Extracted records
..............................

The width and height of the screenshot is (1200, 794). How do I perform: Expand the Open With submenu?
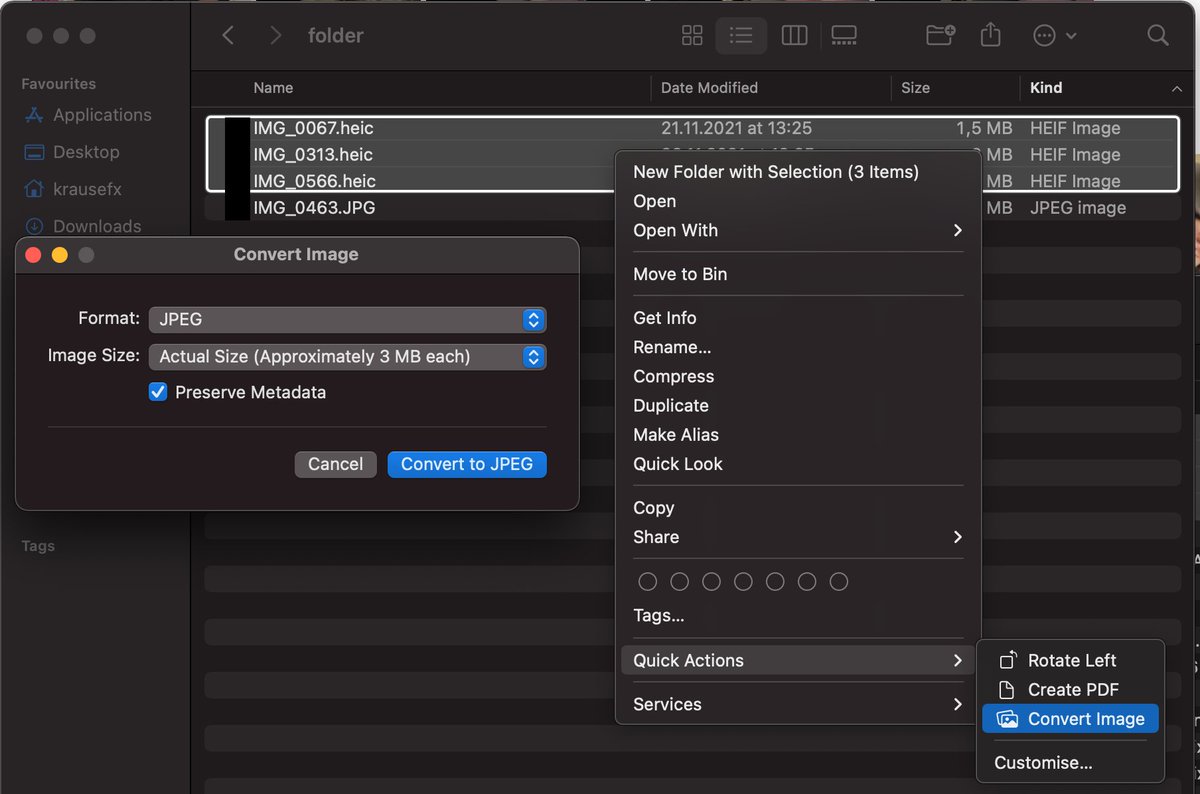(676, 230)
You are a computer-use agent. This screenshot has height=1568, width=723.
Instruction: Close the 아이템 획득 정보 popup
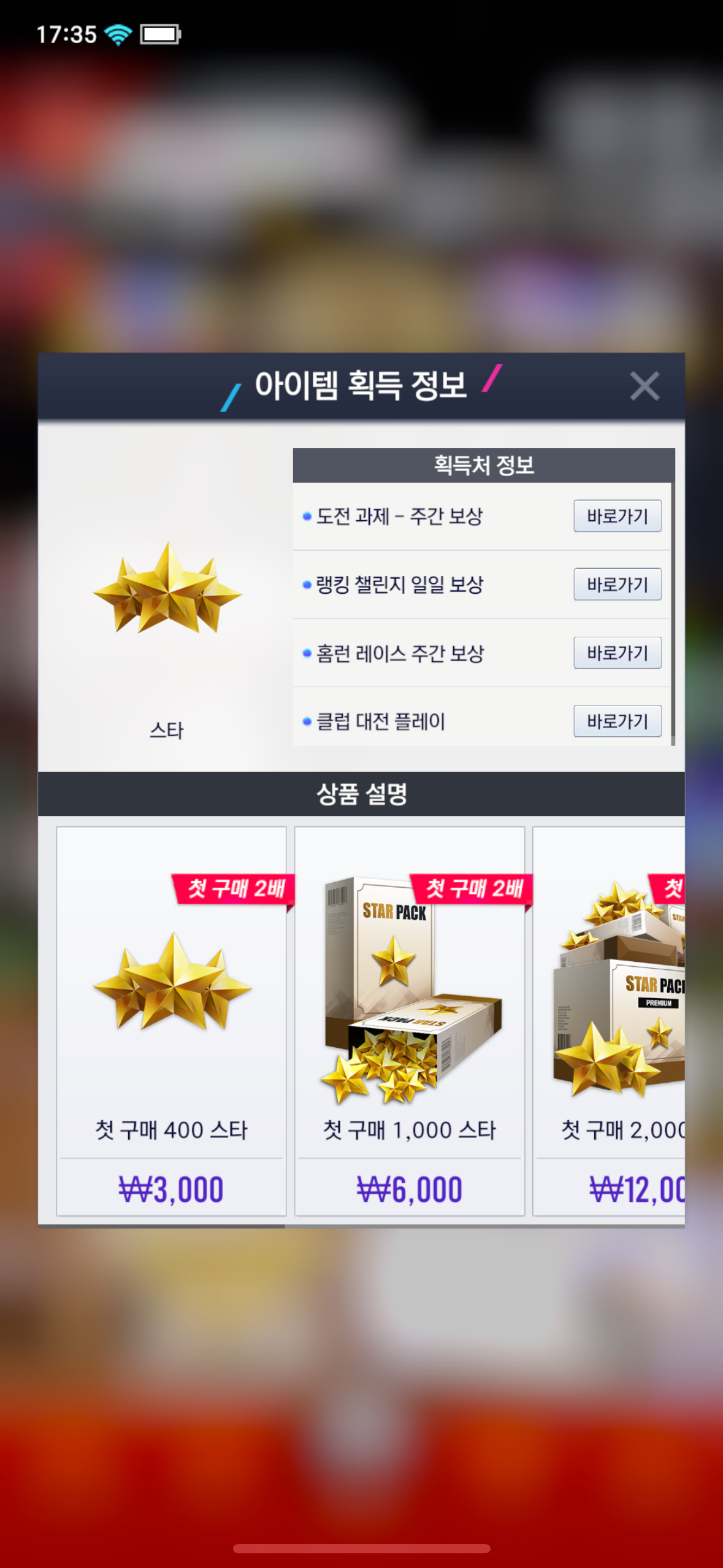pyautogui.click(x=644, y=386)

..............................

◆ What is required ◆
Update the records by replacing every "screenshot" with "screen capture" and keeping all other text the same. Leave the pictures out of your answer.

◆ Response ◆
The width and height of the screen capture is (1200, 794). How do I perform: Expand the Open With submenu?
(676, 230)
You are a computer-use agent. This screen capture has height=1568, width=723.
Instruction: Close the 아이템 획득 정보 popup
pyautogui.click(x=644, y=386)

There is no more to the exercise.